Pick up at the line with "Instruction: Click the green". Write it out exactly, along with each later line through the end of the data, and nothing more.

Material provided:
***

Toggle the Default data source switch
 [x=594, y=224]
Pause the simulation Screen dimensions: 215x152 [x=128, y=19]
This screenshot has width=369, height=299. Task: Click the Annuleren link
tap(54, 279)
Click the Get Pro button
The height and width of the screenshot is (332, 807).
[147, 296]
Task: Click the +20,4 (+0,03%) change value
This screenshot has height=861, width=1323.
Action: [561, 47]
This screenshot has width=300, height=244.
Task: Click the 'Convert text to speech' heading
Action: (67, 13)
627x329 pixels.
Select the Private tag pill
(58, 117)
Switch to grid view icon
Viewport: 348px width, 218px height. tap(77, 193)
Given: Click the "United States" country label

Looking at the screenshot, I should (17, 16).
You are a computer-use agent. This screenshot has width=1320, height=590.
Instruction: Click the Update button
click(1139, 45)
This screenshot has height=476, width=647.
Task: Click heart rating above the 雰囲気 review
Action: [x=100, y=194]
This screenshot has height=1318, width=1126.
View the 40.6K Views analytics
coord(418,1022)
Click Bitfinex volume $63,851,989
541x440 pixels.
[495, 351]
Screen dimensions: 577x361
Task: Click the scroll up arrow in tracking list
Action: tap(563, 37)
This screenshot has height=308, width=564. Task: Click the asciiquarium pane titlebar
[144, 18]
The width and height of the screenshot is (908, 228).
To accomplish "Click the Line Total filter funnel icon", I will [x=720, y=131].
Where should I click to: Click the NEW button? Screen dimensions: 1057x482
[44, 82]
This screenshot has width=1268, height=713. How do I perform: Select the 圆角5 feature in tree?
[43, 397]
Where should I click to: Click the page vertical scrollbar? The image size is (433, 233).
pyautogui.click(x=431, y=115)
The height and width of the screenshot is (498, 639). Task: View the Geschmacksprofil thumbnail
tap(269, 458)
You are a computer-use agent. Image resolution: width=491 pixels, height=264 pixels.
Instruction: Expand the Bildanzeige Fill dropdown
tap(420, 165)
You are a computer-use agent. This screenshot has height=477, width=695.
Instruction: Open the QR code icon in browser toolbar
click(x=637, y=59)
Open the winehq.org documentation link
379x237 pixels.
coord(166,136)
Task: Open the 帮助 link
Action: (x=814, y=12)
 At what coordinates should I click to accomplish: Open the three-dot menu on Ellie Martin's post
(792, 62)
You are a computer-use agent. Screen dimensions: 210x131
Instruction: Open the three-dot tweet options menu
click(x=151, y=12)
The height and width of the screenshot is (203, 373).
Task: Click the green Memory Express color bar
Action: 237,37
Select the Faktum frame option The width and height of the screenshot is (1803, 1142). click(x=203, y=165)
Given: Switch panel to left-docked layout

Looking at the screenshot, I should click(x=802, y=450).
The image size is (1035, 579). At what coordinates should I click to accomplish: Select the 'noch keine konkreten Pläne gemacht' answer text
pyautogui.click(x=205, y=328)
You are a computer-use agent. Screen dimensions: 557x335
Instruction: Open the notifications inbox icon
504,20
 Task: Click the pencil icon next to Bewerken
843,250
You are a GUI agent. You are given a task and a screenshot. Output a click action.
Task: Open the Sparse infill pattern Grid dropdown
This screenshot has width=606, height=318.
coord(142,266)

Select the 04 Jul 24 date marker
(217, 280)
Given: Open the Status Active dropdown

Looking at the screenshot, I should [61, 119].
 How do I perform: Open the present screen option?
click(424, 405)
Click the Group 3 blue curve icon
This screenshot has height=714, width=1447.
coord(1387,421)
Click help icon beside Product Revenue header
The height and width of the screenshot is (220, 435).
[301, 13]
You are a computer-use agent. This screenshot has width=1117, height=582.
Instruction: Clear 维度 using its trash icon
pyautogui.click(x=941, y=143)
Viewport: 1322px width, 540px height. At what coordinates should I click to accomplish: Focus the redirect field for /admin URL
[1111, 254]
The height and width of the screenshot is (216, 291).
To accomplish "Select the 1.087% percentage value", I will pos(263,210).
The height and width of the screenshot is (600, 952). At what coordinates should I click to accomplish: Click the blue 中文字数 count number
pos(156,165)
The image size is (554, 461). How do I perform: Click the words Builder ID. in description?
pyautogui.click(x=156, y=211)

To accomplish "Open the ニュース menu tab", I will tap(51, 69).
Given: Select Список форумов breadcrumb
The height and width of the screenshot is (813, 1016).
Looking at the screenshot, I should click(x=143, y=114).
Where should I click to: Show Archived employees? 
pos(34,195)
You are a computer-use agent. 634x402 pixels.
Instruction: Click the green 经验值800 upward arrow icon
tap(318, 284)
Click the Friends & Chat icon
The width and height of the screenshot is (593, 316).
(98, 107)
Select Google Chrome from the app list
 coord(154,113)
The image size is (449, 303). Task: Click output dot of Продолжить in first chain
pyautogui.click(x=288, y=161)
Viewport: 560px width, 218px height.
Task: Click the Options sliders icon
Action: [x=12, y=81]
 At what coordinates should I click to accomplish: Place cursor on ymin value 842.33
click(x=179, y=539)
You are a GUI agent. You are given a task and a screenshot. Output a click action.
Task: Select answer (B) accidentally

***

Written reply:
Instruction: Click the green 经验值800 upward arrow icon
tap(318, 284)
Click the Friends & Chat icon
The width and height of the screenshot is (593, 316).
(98, 107)
Select Google Chrome from the app list
 coord(154,113)
The image size is (449, 303). Task: Click output dot of Продолжить in first chain
pyautogui.click(x=288, y=161)
Viewport: 560px width, 218px height.
Task: Click the Options sliders icon
Action: [x=12, y=81]
 At what coordinates should I click to accomplish: Place cursor on ymin value 842.33
click(x=179, y=539)
You are a GUI agent. You are given a task and a screenshot. Output a click action.
Task: Select answer (B) accidentally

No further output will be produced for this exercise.